On 3 February 1917 he appears to have been posted to [B or D] Battery, LXXIII (73rd) Brigade RFA, 15th (Scottish) Division (again paradoxically, as its own war diary indicates that that Brigade was broken up on 3 December the previous year, upon the reorganisation of 18-pounder batteries from a 4- to a 6-gun basis). At this time the divisional artilery was in the Somme sector. At some point prior to 30 April/4 May 1918 Goodman transferred to LXXI (71st) Brigade, also with 15th (Scottish) Division. This division saw service in 1917 in the Battle of Arras, 9-11 and 23-24 April (first and second Battles of the Scarpe), as well as the Battles of the Pilckem Ridge (31 July to 2 August) and Langemarck (17-18 August, 46th Brigade only) and Fighting for Zevenkote (22 August) during the Third Battle of Ypres.
In 1918 the division was caught up in the German Spring Offensive, the artillery firing 'counter preparation' and 'assist' schemes prior to involvement in the fighting in the Battle of Bapaume (24 and 25 March) and Battle of Arras (28 March) 1918. Gnr Goodman was wounded in action in mid to late April 1918 (head and leg), being with [10 - possibly a Section number?]/71 Bde, RFA at the time. At this time the Brigade was at Warlus/Arras Cemetery, focusing on day and night harassing fire on the approaches to the enemy line, old battery positions, dugouts etc, including gas shell concentrations and firing on suspected movement. The enemy retaliated on the 9th of the month, subjecting a battery position at Ronville to vigorous gas shelling and periodically used its high velocity guns to shell rearward positions, including the Grande Place in Arras on one or two occasions. The war diary is fairly silent on casualties but one possibility is in D/71 which, whilst firing an SoS barrage in response to a German raid on 20 April, at 11.10am suffered a premature 'blowing the gun to pieces', and injuring some of the detachment.

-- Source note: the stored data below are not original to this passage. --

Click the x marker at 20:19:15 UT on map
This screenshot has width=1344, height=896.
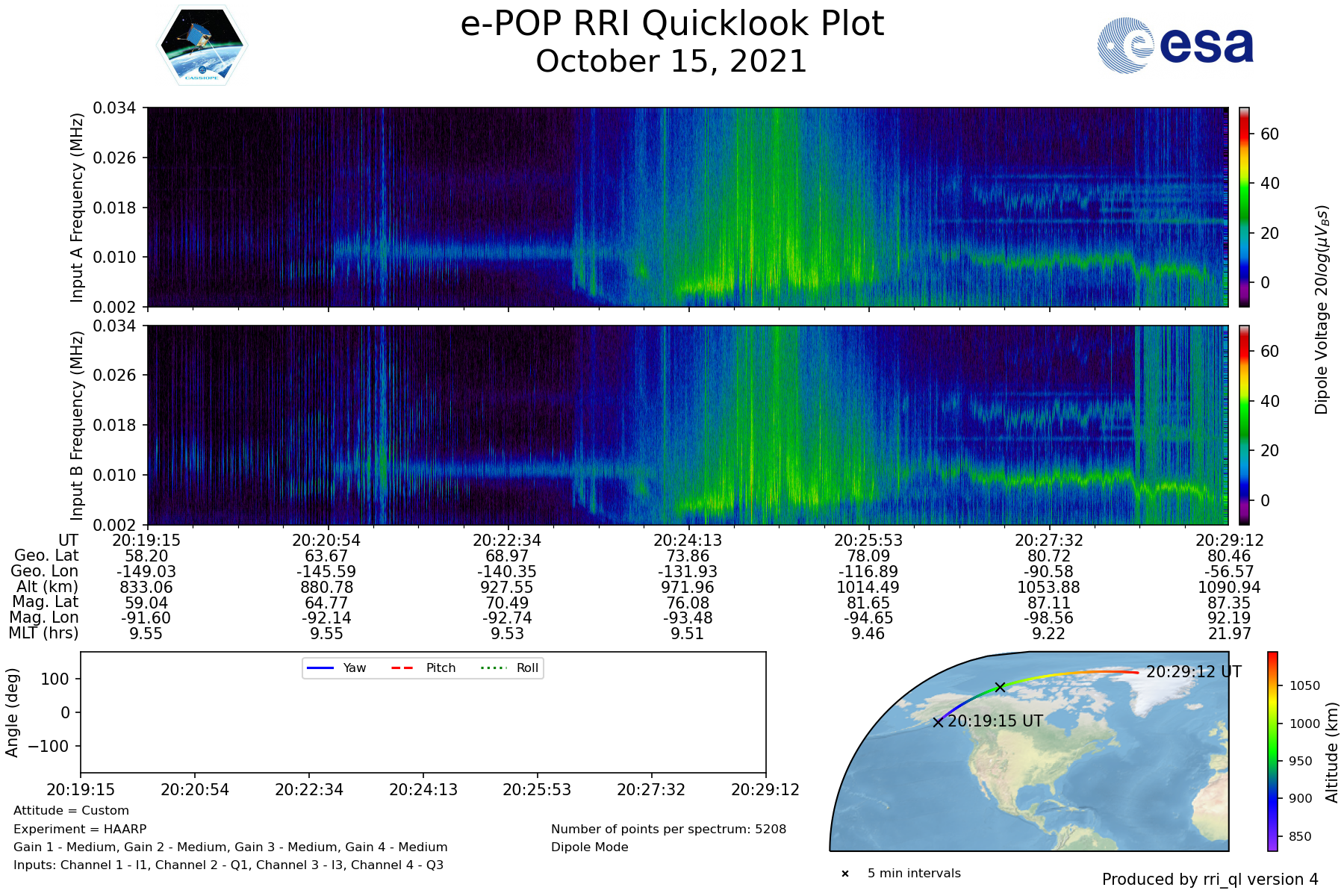tap(938, 722)
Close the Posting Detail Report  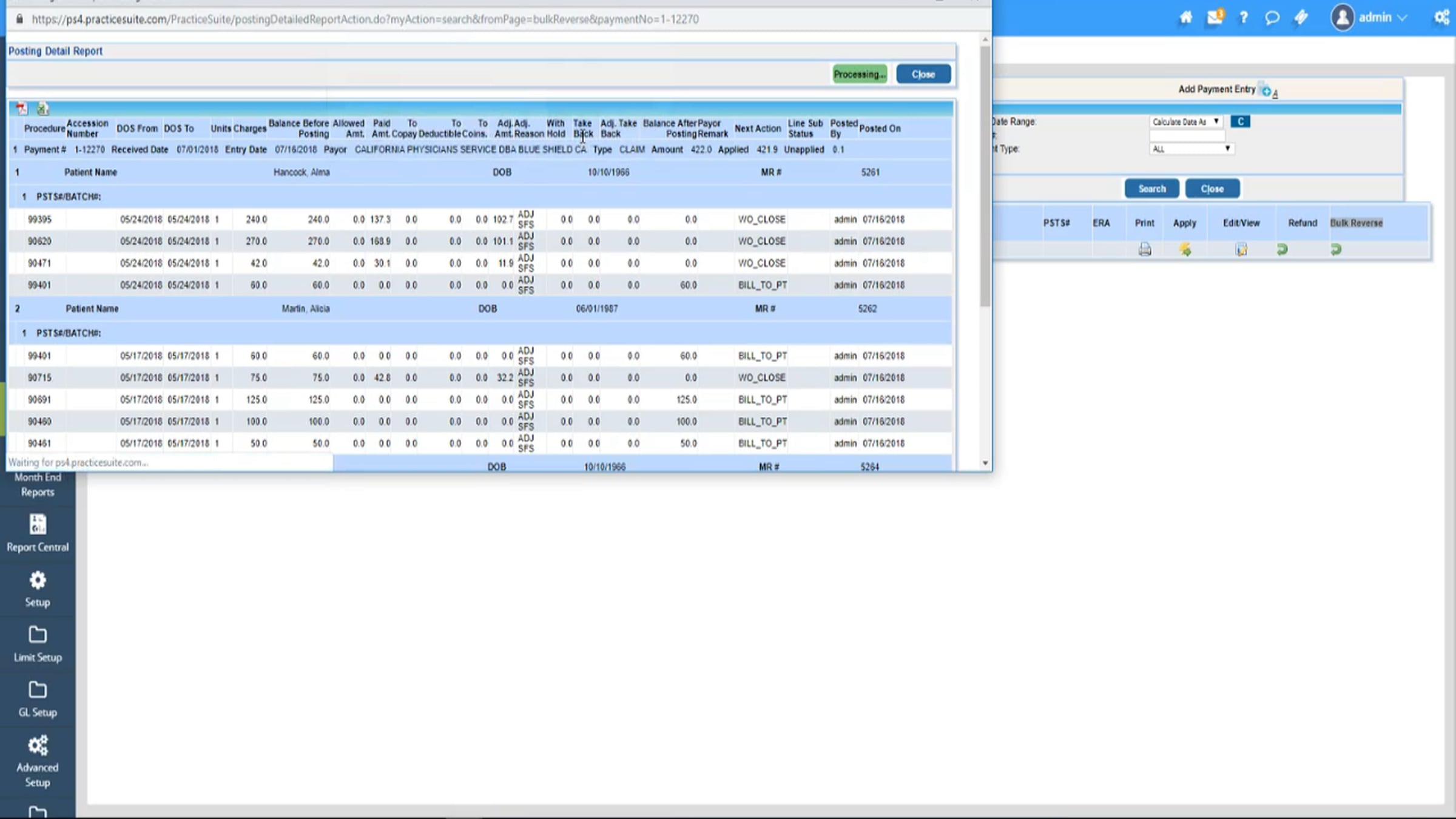click(x=923, y=74)
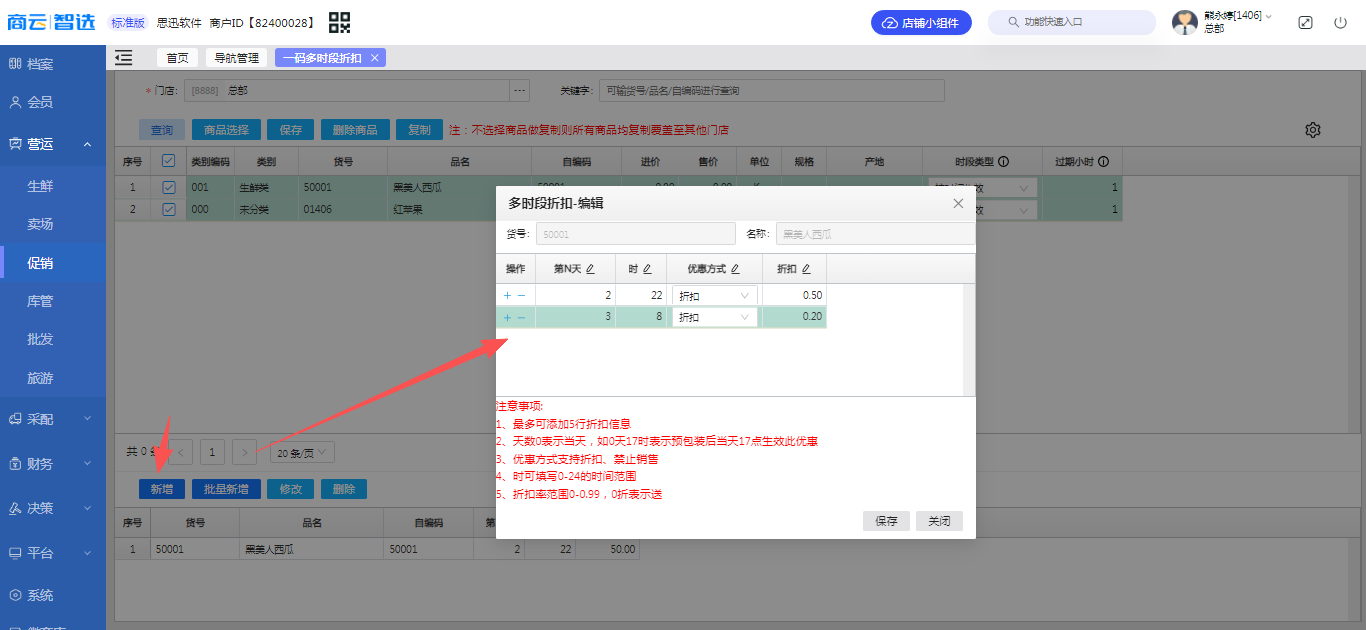The width and height of the screenshot is (1366, 630).
Task: Click the edit pencil icon beside 第N天
Action: pos(590,269)
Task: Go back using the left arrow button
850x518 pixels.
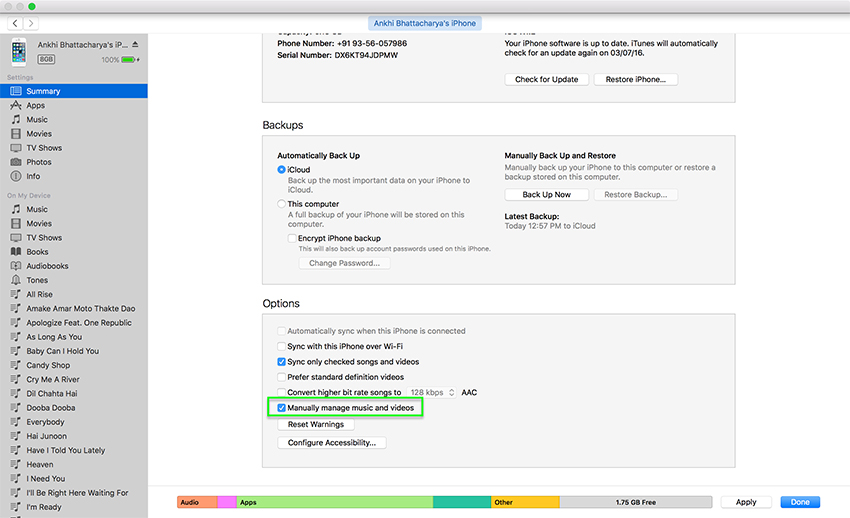Action: (x=15, y=22)
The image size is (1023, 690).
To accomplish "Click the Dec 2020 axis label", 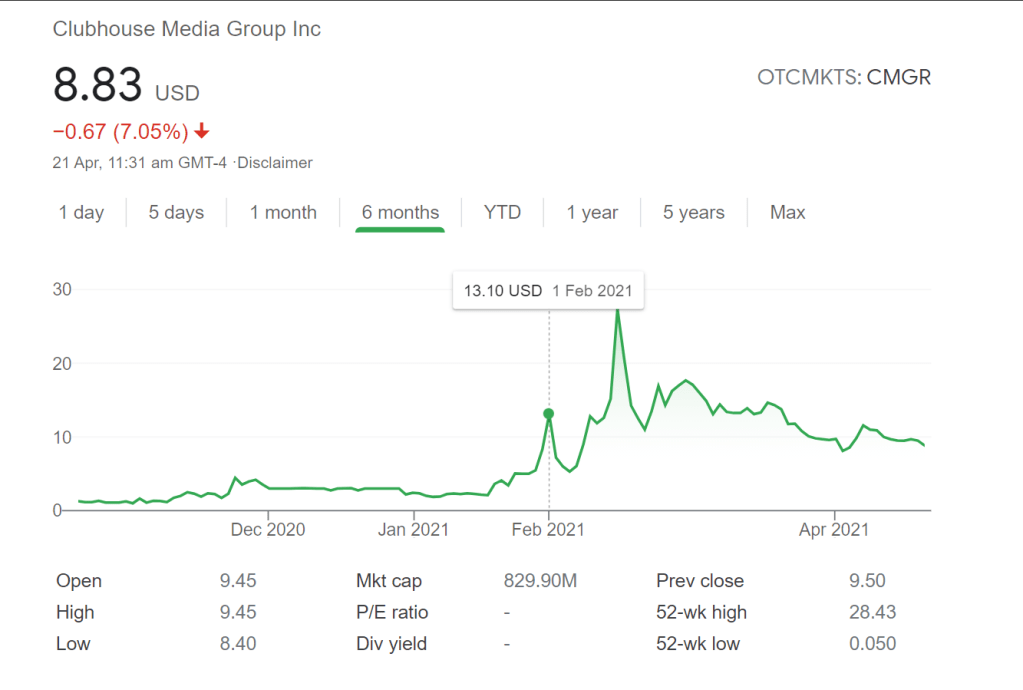I will click(x=270, y=529).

Gnr Goodman was admitted to [3?] General Hospital, Boulogne on 30 April and then admitted to hospital in the UK on 4 May 1918. Accordingly he appeared on War Office Daily List No.5594 of 17/06/1918, his Next of Kin address being given as Tottenham.
Although of a low medical category owing to his wounds, Gnr Goodman (by now with 2nd Reserve Battery of No.Ia Reserve Brigade at Newcastle) nonetheless volunteered on 1 February 1919 to extend his service to join the Armies of Occupation, and after some time in a Reserve Brigade, was finally discharged in February 1920. He received on discharge a pension of 24/- a week for 26 weeks in consideration of his 60% disabling wounds. Subsequently he sought employment in the Post Office, like his father, Charles (a temporary postman in 1916).